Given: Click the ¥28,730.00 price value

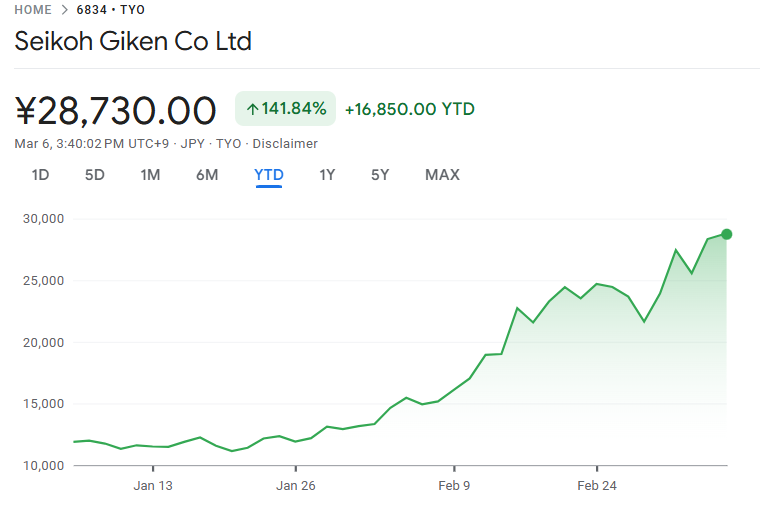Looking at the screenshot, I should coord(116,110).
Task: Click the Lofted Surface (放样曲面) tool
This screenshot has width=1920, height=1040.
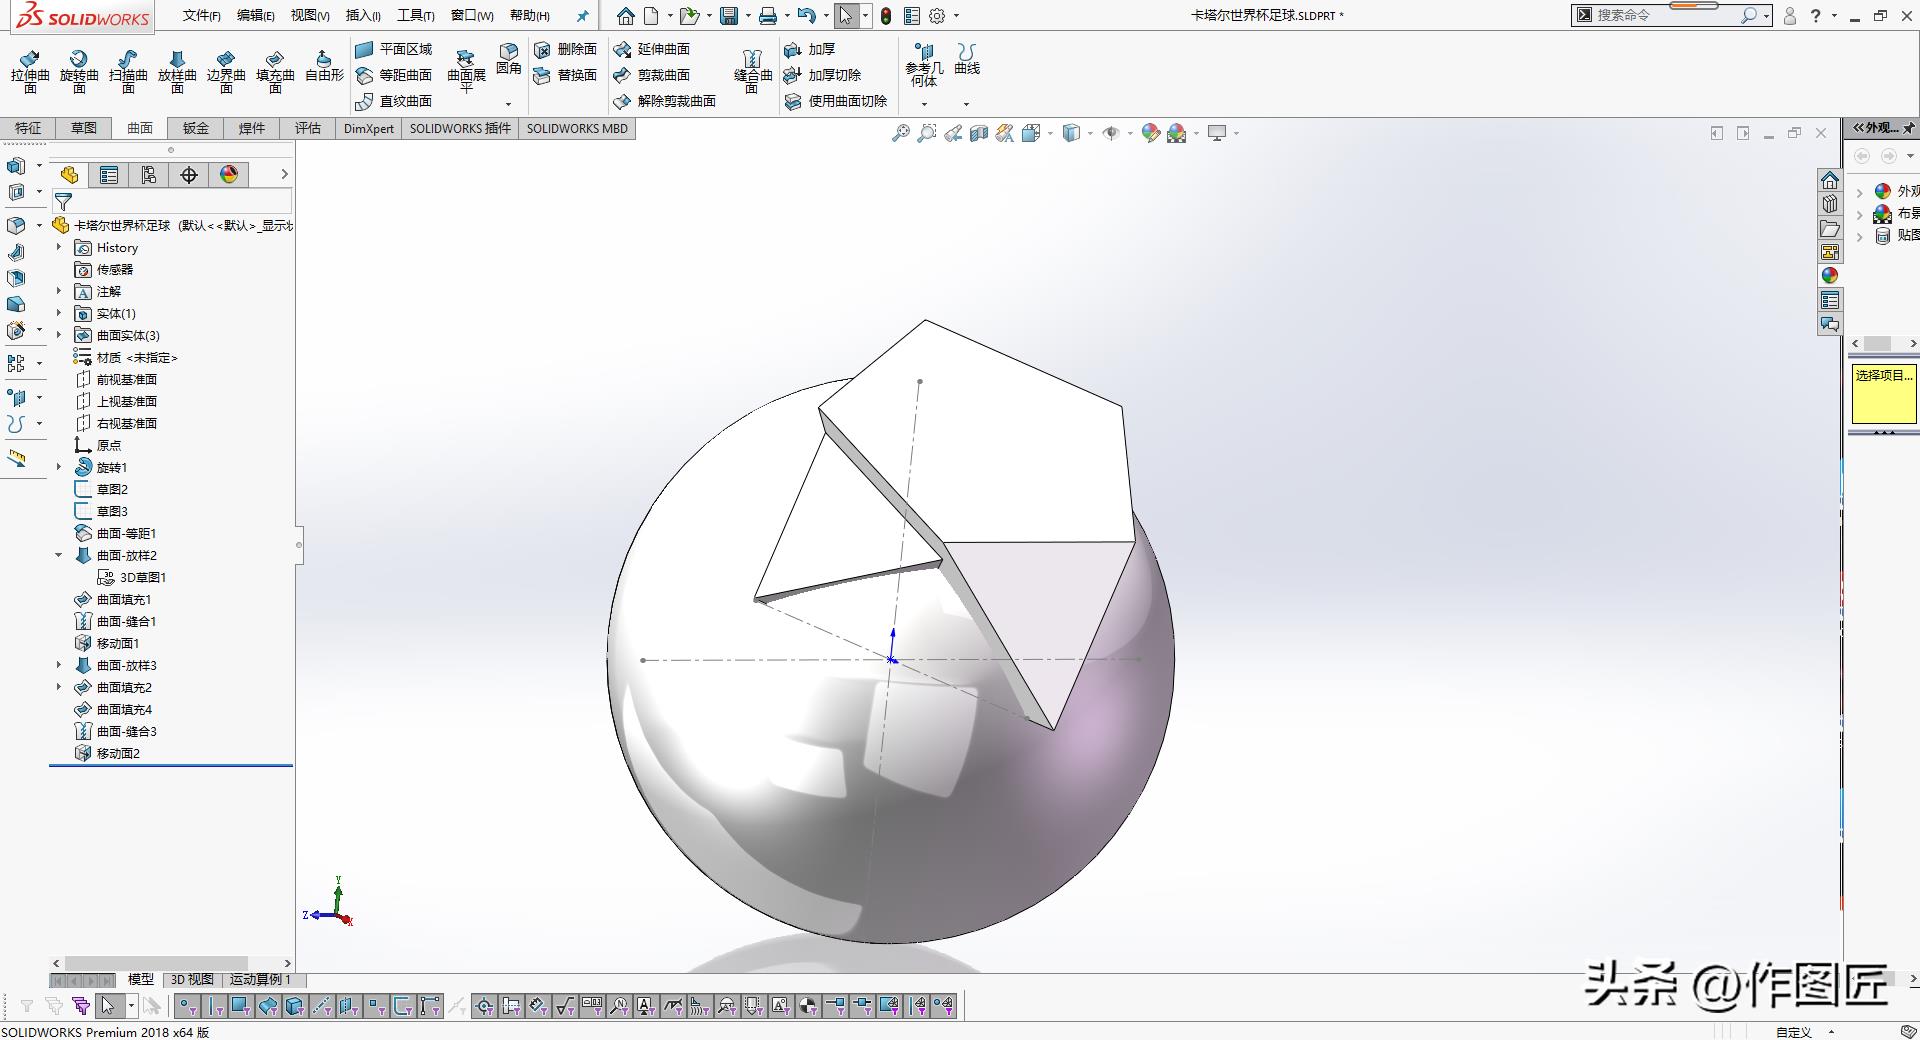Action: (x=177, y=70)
━━━━━━━━━━━━━━━━
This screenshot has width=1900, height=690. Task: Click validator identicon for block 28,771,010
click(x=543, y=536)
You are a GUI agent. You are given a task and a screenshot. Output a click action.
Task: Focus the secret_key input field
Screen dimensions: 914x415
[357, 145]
━━━━━━━━━━━━━━━━
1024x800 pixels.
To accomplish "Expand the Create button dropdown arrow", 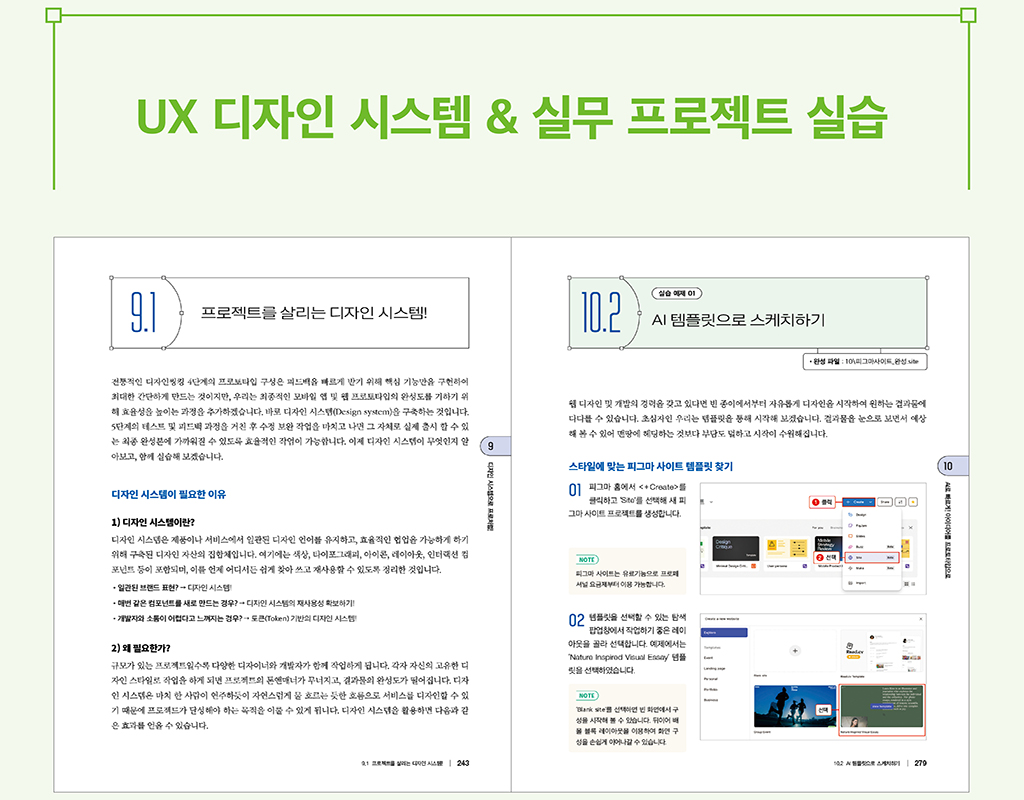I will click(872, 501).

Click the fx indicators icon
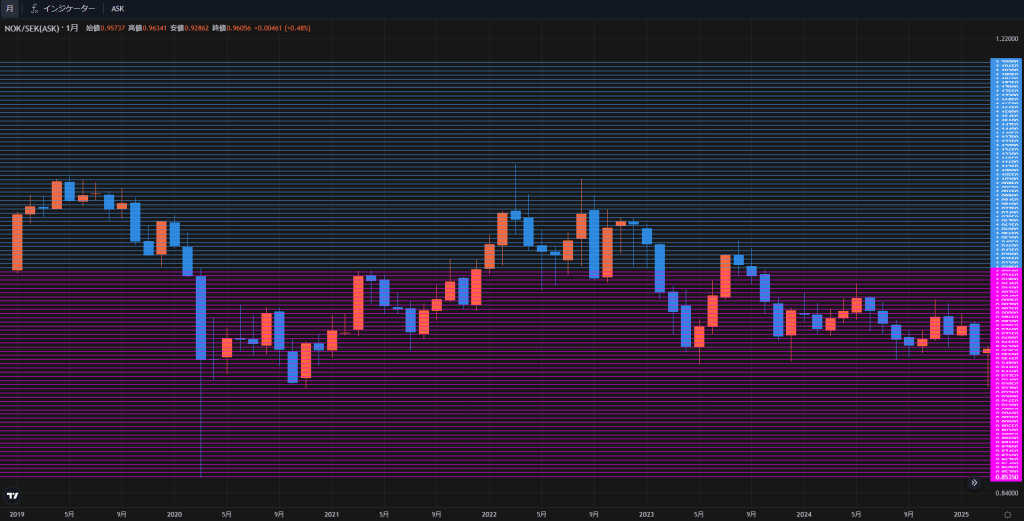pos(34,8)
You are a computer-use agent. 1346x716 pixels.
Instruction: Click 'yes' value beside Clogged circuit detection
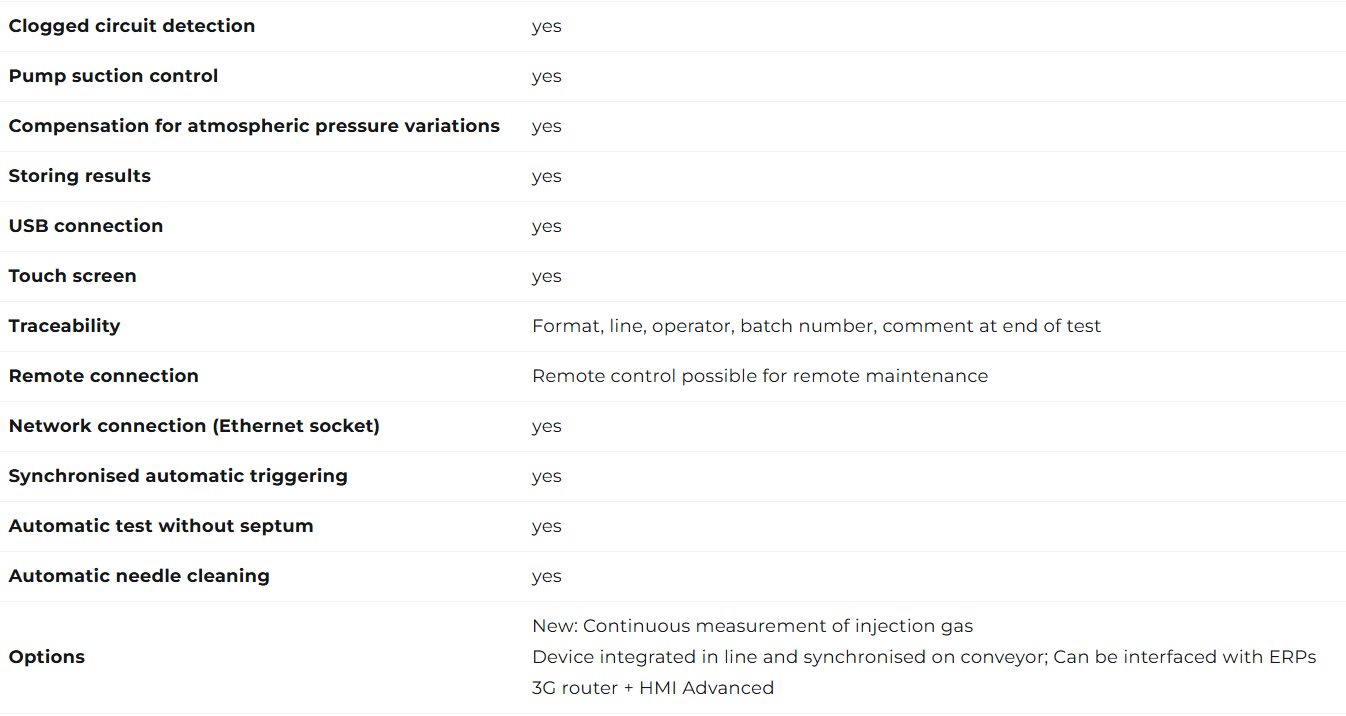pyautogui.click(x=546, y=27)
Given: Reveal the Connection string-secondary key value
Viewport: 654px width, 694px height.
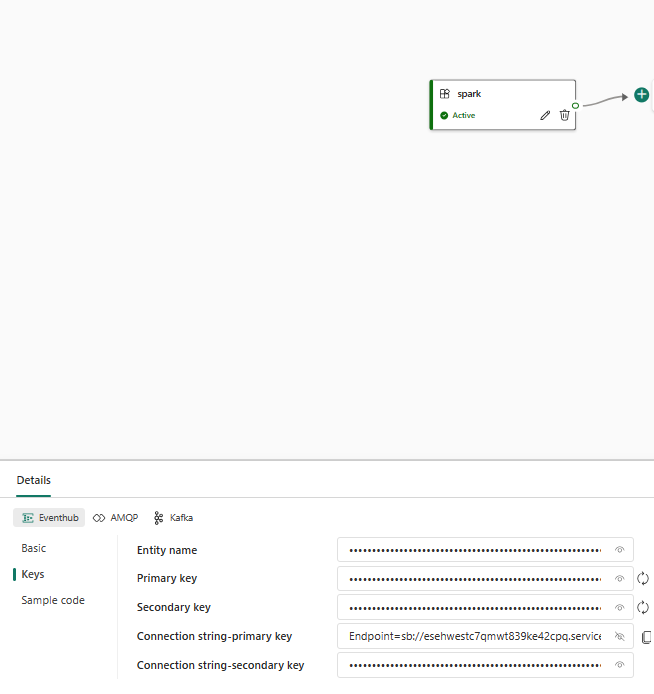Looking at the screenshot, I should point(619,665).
━━━━━━━━━━━━━━━━
Copy every line of the records above that holds the word "pixels".

1024x800 pixels.
You are a computer-use agent. 1346x716 pixels.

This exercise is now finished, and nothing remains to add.